Rewrite the data from the line with "The width and height of the screenshot is (584, 481)." to the line with "Action: [x=260, y=359]", both included, as a JSON list of strings. Use one string per line and leave out blank lines.

## BEGIN TASK MATERIAL

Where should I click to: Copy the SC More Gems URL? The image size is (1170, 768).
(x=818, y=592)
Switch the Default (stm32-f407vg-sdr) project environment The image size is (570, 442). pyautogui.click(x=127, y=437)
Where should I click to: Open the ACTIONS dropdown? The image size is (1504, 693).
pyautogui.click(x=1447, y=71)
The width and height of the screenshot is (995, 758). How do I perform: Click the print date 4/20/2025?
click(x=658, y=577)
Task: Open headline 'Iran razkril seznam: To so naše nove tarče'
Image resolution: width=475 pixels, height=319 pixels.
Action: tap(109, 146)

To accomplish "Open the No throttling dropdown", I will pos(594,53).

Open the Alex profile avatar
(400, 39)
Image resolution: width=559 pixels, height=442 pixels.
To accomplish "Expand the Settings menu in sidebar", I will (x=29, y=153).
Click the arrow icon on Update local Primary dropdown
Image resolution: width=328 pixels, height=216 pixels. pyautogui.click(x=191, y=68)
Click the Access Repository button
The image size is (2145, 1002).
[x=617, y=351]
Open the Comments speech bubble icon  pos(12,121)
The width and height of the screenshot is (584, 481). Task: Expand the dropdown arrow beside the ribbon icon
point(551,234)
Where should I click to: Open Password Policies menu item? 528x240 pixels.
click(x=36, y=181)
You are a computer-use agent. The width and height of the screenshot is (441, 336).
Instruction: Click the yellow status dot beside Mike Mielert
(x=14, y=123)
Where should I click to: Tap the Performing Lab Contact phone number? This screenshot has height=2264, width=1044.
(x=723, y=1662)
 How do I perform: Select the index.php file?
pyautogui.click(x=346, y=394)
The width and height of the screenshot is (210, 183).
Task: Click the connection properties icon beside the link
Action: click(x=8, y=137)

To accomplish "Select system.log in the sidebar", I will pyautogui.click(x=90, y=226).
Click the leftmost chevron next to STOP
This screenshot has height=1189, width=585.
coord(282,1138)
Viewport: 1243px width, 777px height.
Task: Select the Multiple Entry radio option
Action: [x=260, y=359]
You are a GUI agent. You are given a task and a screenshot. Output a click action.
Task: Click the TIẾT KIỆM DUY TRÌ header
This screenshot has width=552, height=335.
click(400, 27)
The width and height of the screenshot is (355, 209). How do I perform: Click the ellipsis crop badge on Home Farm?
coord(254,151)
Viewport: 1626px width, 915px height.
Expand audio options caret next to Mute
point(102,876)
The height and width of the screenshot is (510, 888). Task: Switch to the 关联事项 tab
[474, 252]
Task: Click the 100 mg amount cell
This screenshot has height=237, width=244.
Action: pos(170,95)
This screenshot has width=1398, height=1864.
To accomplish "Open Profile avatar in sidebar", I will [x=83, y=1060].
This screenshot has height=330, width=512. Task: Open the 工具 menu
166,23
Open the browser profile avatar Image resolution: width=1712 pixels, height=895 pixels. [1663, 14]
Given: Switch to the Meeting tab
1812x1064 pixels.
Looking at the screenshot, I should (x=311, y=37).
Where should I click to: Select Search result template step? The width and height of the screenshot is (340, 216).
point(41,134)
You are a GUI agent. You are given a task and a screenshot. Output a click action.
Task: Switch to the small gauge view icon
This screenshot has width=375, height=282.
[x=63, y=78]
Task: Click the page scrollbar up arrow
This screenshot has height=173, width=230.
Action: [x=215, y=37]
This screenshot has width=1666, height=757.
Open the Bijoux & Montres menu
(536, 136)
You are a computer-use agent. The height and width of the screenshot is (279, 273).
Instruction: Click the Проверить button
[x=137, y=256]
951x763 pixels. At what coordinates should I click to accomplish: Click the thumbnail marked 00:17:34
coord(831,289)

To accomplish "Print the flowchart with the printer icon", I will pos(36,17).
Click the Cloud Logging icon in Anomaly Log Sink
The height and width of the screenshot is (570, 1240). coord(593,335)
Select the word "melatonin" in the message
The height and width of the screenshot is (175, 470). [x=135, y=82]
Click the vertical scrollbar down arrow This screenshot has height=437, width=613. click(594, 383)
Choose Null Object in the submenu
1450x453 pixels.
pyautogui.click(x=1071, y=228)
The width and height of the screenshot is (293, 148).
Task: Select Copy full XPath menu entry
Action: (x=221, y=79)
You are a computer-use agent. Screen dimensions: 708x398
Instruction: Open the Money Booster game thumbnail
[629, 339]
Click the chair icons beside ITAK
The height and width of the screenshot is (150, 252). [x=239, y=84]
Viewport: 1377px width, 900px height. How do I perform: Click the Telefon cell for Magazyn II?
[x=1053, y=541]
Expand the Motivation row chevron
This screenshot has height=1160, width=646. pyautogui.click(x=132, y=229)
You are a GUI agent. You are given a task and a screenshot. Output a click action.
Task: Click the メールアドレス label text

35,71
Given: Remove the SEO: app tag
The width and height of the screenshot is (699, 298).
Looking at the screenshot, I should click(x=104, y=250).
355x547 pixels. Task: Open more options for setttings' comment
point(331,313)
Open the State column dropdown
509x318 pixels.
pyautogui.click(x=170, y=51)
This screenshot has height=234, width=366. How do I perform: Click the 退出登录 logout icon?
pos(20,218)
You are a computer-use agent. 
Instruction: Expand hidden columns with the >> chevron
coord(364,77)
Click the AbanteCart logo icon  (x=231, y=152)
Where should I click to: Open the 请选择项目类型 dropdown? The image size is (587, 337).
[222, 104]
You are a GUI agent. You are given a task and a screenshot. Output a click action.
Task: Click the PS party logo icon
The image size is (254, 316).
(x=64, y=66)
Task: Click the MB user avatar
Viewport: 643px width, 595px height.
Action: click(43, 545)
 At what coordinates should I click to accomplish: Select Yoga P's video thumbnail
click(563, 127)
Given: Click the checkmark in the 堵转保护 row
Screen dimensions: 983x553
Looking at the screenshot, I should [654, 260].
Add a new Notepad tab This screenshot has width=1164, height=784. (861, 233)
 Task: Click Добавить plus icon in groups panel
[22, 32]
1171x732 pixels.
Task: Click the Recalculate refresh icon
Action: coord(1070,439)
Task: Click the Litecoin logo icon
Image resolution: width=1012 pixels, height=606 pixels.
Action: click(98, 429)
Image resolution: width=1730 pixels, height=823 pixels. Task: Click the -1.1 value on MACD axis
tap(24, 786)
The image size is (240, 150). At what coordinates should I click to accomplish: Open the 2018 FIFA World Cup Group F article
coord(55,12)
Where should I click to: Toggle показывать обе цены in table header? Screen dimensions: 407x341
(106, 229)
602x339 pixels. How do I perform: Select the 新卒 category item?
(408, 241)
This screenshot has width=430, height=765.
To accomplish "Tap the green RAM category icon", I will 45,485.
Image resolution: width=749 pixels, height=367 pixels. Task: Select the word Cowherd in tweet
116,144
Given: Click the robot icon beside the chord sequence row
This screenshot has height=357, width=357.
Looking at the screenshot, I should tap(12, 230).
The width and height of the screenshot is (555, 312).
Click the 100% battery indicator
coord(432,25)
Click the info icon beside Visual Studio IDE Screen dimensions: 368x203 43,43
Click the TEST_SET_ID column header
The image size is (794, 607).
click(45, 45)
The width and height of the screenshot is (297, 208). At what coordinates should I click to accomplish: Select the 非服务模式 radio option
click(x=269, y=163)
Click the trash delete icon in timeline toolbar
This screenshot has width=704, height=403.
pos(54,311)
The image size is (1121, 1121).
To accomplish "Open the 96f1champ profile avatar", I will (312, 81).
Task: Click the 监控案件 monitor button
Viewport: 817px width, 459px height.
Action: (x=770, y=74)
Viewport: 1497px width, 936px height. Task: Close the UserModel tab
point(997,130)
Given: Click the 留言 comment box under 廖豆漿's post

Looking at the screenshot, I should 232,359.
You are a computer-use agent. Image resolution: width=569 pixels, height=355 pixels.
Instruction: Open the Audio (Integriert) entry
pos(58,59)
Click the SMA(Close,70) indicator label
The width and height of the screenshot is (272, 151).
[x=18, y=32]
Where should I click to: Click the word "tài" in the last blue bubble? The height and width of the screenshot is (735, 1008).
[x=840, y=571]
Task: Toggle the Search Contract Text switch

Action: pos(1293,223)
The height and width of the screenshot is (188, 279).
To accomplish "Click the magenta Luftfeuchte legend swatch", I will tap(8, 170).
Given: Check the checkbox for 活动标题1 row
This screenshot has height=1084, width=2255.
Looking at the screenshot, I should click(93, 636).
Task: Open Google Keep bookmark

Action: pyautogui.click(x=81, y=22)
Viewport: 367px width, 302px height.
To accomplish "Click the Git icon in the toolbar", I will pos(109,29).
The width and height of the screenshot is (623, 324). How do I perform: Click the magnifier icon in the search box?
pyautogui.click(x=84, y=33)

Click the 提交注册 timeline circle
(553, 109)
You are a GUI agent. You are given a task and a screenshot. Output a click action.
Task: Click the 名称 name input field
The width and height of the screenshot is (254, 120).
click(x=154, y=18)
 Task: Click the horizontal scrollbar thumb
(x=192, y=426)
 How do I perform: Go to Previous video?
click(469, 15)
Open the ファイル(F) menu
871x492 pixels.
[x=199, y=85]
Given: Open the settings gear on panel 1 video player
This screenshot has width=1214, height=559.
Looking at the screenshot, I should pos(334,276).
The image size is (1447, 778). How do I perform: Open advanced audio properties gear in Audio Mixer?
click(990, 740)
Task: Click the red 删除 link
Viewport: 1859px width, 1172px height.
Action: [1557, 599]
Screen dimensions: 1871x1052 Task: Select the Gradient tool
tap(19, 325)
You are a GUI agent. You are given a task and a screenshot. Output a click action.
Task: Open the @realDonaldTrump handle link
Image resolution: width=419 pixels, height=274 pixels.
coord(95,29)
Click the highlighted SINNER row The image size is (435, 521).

## END TASK MATERIAL

### EXPECTED ANSWER
[
  "The width and height of the screenshot is (584, 481). Task: Expand the dropdown arrow beside the ribbon icon",
  "point(551,234)",
  "Where should I click to: Open Password Policies menu item? 528x240 pixels.",
  "click(x=36, y=181)",
  "You are a computer-use agent. The width and height of the screenshot is (441, 336).",
  "Instruction: Click the yellow status dot beside Mike Mielert",
  "(x=14, y=123)",
  "Where should I click to: Tap the Performing Lab Contact phone number? This screenshot has height=2264, width=1044.",
  "(x=723, y=1662)",
  " How do I perform: Select the index.php file?",
  "pyautogui.click(x=346, y=394)",
  "The width and height of the screenshot is (210, 183).",
  "Task: Click the connection properties icon beside the link",
  "Action: click(x=8, y=137)",
  "To accomplish \"Select system.log in the sidebar\", I will pyautogui.click(x=90, y=226).",
  "Click the leftmost chevron next to STOP",
  "This screenshot has height=1189, width=585.",
  "coord(282,1138)",
  "Viewport: 1243px width, 777px height.",
  "Task: Select the Multiple Entry radio option",
  "Action: [x=260, y=359]"
]